5. Assiduité
La semaine passe, et Désiré concentre tous ses efforts sur son travail. Je reste avec lui tout ce temps, veillant à ce qu'il reste attentif. Je sais qu'il a besoin de se réfugier dans sa routine et de ne pas trop se poser de questions, et j'espère que le train-train lui fera du bien. Plus d'affreux cauchemars, de couteaux ou de matraques, de meurtres et d'incendies. Toute la semaine, il essaye de se tenir à carreau. Il pointe à l'heure au boulot et part à la pêche aux compliments du chef. La tâche s'avère difficile, car Nadaud est avare de louanges, et il faut se satisfaire d'un simple hochement de tête. Désiré a beau enchaîner les heures sup et faire du zèle, au final il en retire l'impression de ne jamais donner assez.
Une semaine crevante s'achève enfin. Désiré s'est fait livrer dix grammes par son nouvel ami Youssef, mais sous la pression du boulot il consomme tout en quatre jours. Il se trouve donc obligé de commander en urgence. Un tiers de son salaire y passe, son compte est déjà dans le rouge, et nous ne sommes que le dix du mois.
Malgré tout, je me sens fier de lui, et je l'emplis à chaque instant de ce sentiment gratifiant. Je suis présent à chacun de ses gestes, veillant à ce qu'il ne se laisse pas endormir par la répétition de tâches mécaniques, qu'il ne souffre d'aucune absence, aucun blanc, aucun trou noir pendant tout ce temps. Avec beaucoup de volonté, nous pourrons régler ce problème de comportement, ou de mémoire, ou quoi que ce soit. C'est difficile, mais en unissant nos forces nous passerons le cap. Après tout, je suis pas cinglé, merde.

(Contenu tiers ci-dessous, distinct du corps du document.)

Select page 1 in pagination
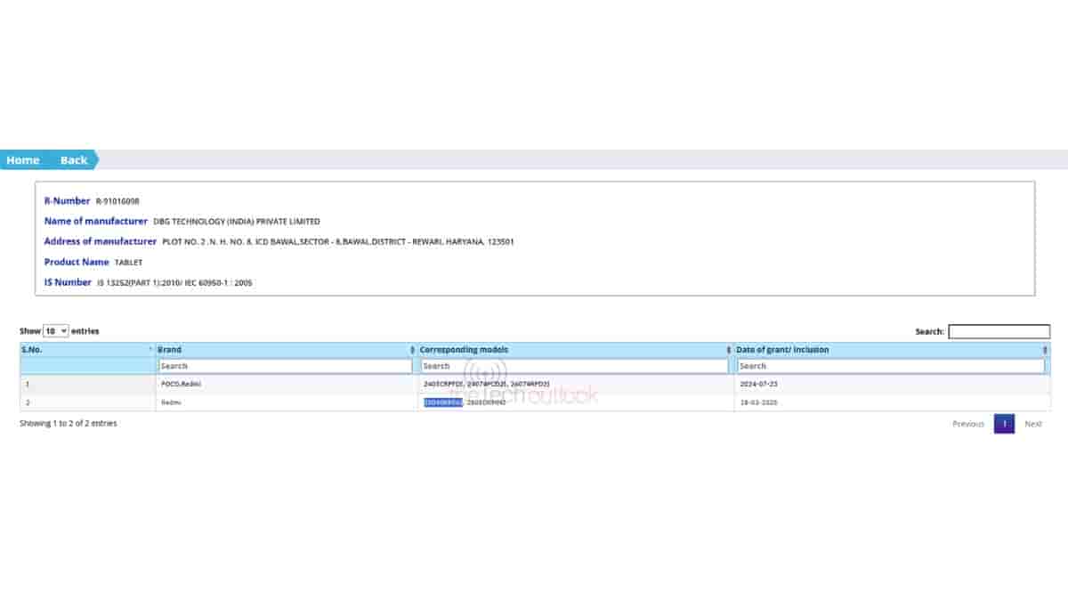The width and height of the screenshot is (1068, 601). tap(1003, 424)
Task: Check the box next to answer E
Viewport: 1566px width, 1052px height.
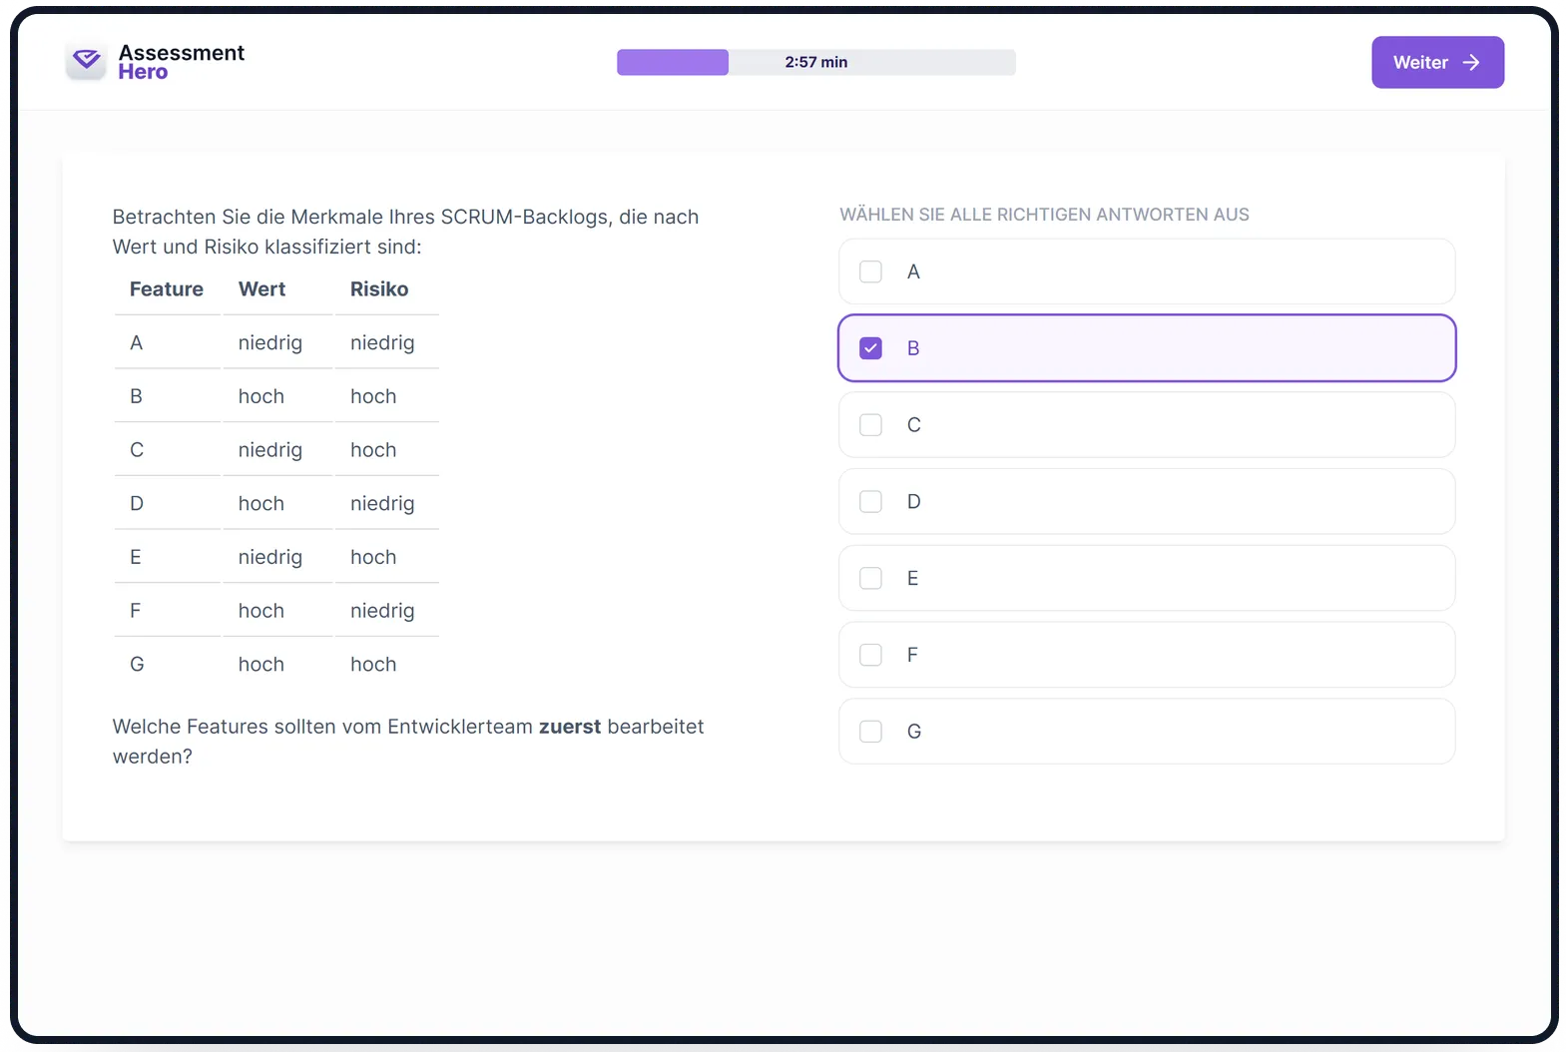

Il reste le problème du sommeil. Les nuits sont mauvaises, et bien que Désiré s'effondre sur son oreiller dès vingt-et-une heure et sombre immédiatement dans l'inconscience, il n'en tire pas de repos et se réveille péniblement chaque matin.
Nous sommes donc de nouveau lundi, il est onze heures et Désiré ouvre à peine les yeux. Il est complètement crevé et compte bien passer la journée à glander. Il écoute les allées et venues dans son immeuble. Tiens, l'ascenseur s'arrête à son étage. Les pas se rapprochent. La sonnerie. Putain, qui ça peut bien être ? Il se lève en catastrophe, enfile un t-shirt sale et se précipite pour ouvrir. Pourquoi y a du sable par terre ? Pas le temps de s'occuper de ça, il entrouvre sa porte.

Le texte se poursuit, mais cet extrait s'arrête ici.